Sentiment analysis is used to track and analyze social phenomena, as well as to identify potentially problematic situations and gauge the mood of the blogosphere. It is used in the political field to keep track of political views and to find consistency and inconsistency between government claims and actions. It can also be used to forecast election results! Companies in the marketing area utilize it to establish strategies, analyze customers’ attitudes about products or brands, how people react to campaigns or new launches, and why consumers don’t buy certain things.
Below are a few business/applications where sentiment analysis is being used
- Society: Schools, Elections, Debate, etc
- Security: Attacks, threats, disasters
- Travel: Airline, restaurants, food, hotel
- Finance: Advertising, brand, sales, firms, banks, financial forecasting, software projects, the stock price
- Medical: Disease, health, patients, healthcare, drugs, suicide, depression
- Entertainment: Books, IMDb(international movie database), television programs, game, player, newspaper, soccer, fan box office
- Others: Citations analysis, Education, traffic, crowdsourcing
Product reviews on social media, to medication side effects, to cyberbullying, to spam detection
Picture credit: Columbia University
- 7000 research papers published to date making it one of the most researched areas
- It is having really good solutions available – as usual-NLP requires a custom solution to every problem
- Anger and happiness – simple polarity will help
- Anger and Grief- Emotions are not just two hence, sentiment is much more than polarity
- The large volume of data sorting: It is a very difficult task to manually sort thousands of tweets, customer reviews, product reviews or surveys. Sentiment analysis helps businesses to process huge amounts of data in an efficient and cost-effective way.

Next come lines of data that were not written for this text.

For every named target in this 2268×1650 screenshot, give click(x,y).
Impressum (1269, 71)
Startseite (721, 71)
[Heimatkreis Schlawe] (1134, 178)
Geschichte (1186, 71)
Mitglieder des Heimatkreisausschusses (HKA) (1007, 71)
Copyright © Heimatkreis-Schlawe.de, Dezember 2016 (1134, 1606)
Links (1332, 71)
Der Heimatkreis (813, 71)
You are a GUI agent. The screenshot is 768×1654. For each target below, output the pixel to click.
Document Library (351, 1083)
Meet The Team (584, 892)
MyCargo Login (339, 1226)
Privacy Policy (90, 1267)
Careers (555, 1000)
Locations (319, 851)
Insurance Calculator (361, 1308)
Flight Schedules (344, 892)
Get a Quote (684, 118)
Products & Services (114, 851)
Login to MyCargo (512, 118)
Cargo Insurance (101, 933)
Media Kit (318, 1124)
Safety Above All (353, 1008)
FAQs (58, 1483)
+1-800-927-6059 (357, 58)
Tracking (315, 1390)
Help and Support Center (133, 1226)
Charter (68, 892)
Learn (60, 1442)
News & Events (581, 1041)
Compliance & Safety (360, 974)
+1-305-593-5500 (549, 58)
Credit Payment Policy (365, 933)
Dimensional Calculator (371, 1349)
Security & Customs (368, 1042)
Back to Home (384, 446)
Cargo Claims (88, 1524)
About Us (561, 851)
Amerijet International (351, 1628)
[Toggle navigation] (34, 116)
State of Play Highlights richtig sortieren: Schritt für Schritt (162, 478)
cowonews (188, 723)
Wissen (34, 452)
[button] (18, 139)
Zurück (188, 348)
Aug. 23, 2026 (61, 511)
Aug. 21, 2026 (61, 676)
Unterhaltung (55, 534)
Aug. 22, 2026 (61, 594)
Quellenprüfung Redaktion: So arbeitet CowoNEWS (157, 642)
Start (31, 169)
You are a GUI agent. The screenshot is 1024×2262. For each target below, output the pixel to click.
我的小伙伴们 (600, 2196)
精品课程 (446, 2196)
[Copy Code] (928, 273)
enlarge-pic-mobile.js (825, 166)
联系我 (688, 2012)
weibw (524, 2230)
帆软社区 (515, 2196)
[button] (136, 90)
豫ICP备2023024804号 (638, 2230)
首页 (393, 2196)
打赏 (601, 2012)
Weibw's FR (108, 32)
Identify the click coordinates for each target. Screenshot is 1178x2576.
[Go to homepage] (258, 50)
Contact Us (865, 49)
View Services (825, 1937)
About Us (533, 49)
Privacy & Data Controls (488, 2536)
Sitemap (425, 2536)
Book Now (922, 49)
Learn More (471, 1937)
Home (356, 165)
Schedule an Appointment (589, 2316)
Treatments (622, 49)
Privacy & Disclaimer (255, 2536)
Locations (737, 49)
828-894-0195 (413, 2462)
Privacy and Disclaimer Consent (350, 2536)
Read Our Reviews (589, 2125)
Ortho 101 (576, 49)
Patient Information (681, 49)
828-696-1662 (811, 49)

- Real-Time Analysis: Sentiment analysis models can help us immediately identify critical issues in real-time.
- More recent advantages:
- Arabic, Indian, Sanskrit, and Chinese languages gaining popularity
- Product reviews, customer reviews were common earlier, social media particularly twitter and facebook common these days
Sentiment analysis is one of the hardest tasks in natural language processing because even humans struggle to analyze sentiments accurately.
- Subjectivity: There are subjective and objective texts where subjective texts contain explicit sentiments whereas objective does not have sentiments.
- Context: Analysing sentiment without context is very difficult. The machine can’t learn on its own without being explicitly mentioned.
- Sarcasm: Sometimes people express their negative sentiments using positive words which can be difficult for machines to understand.
- Comparisons: Sometimes it is difficult to analyze comparative sentences like “It is better than the previous one” or “This is nothing to none”.
- Emojis: Emoji play an important role in the field of sentiment analysis and it is a bit difficult to analyze sentiments from emojis.
Opinion mining and extraction are other terms for sentiment analysis. Sentiment analysis can be used to calculate, recognize, and communicate sentiment in a variety of domains. This blog explains sentiment analysis, how it works, and why it’s important in a variety of areas, sectors, and e-commerce businesses.